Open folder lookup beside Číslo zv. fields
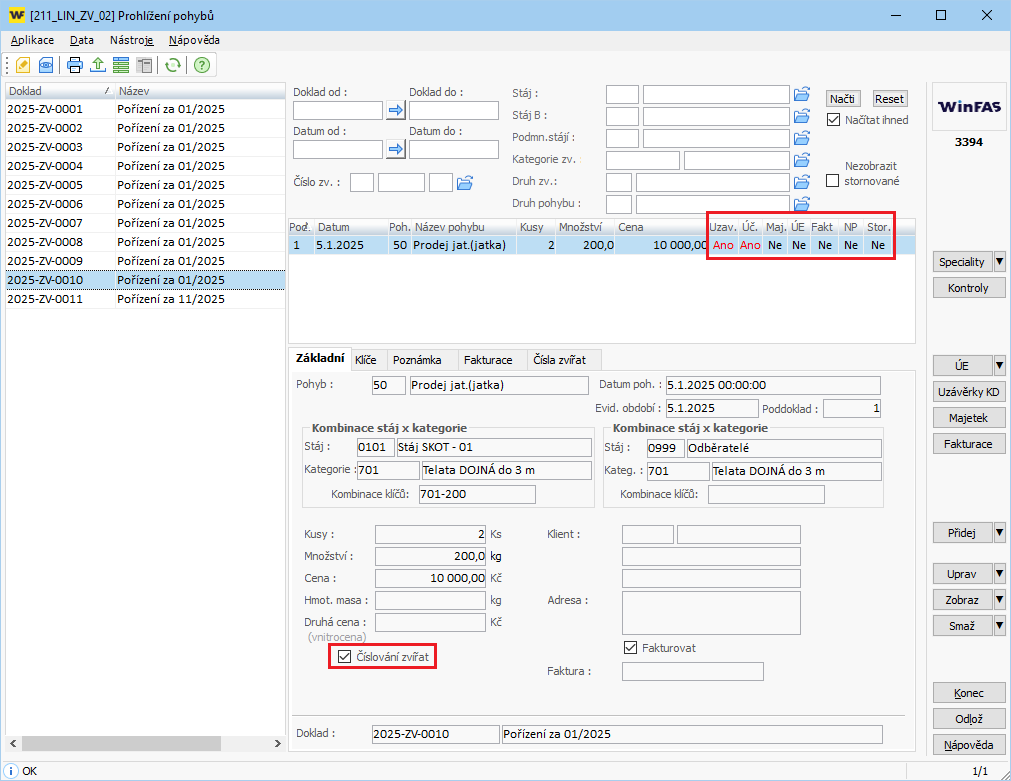Screen dimensions: 1011x781 [x=464, y=182]
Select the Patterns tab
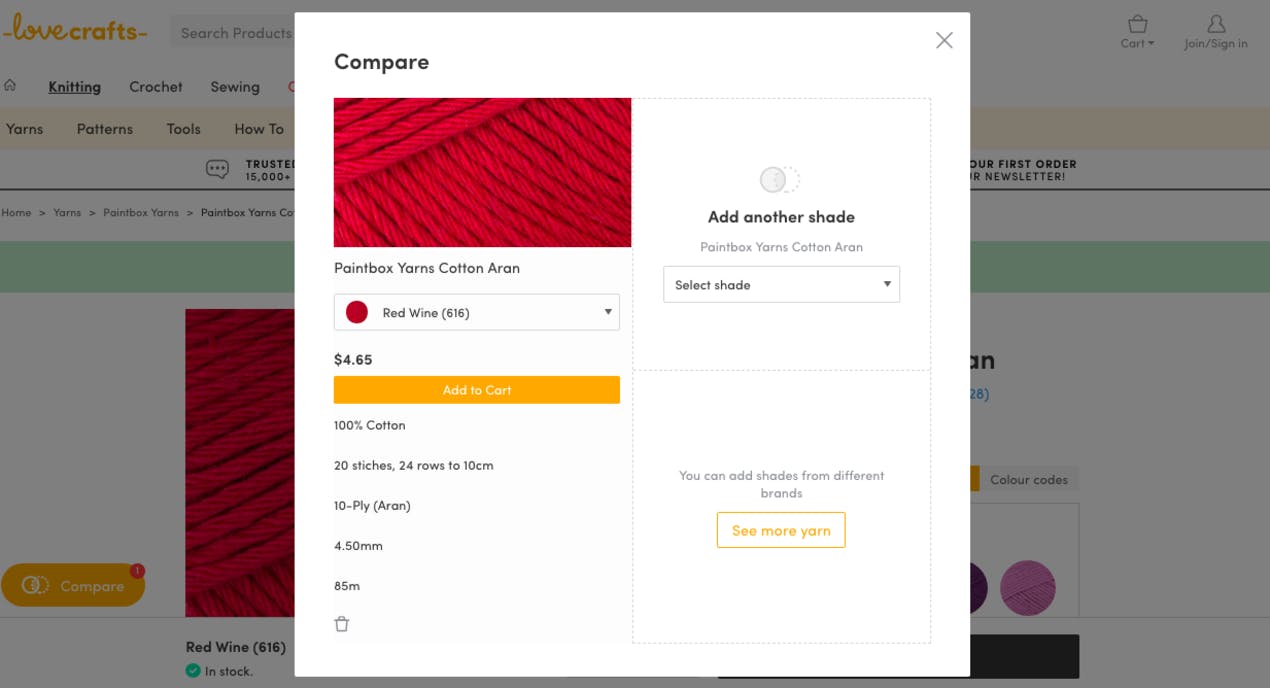Image resolution: width=1270 pixels, height=688 pixels. pyautogui.click(x=105, y=129)
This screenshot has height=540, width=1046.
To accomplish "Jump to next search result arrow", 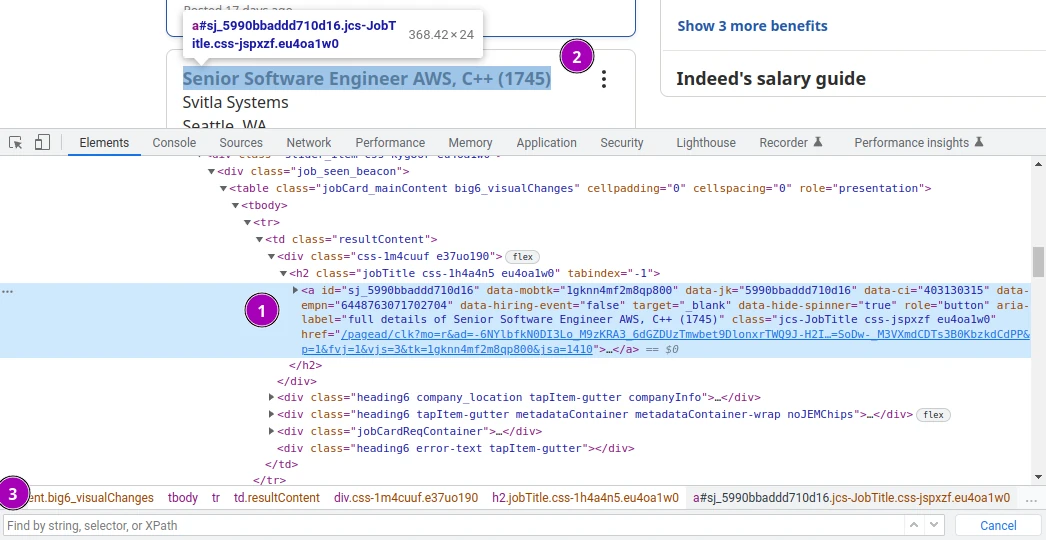I will 935,525.
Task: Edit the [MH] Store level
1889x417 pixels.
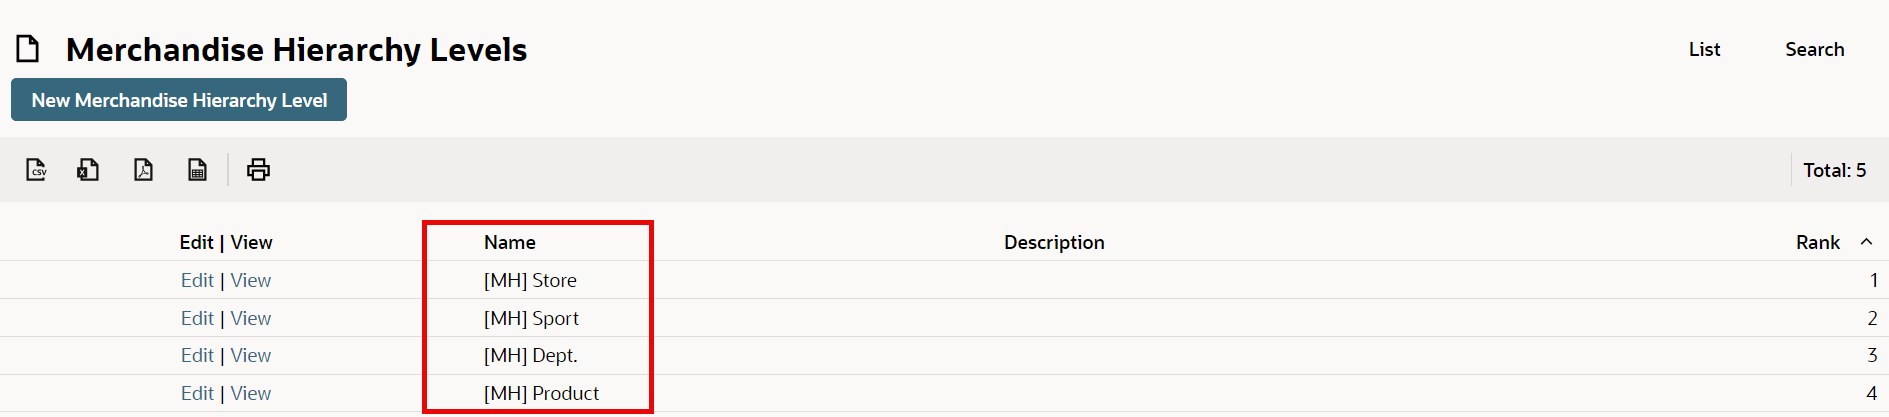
● ● ● ● ● ● ●
→ **Task statement**
Omit the pictures. Print, word for word, the lines from the beginning of the entries above through the line that holds "This screenshot has height=540, width=1046.".

→ **Reply**
Open folder lookup beside Číslo zv. fields
Screen dimensions: 1011x781 [x=464, y=182]
Select the Patterns tab
Image resolution: width=1270 pixels, height=688 pixels. pyautogui.click(x=105, y=129)
This screenshot has height=540, width=1046.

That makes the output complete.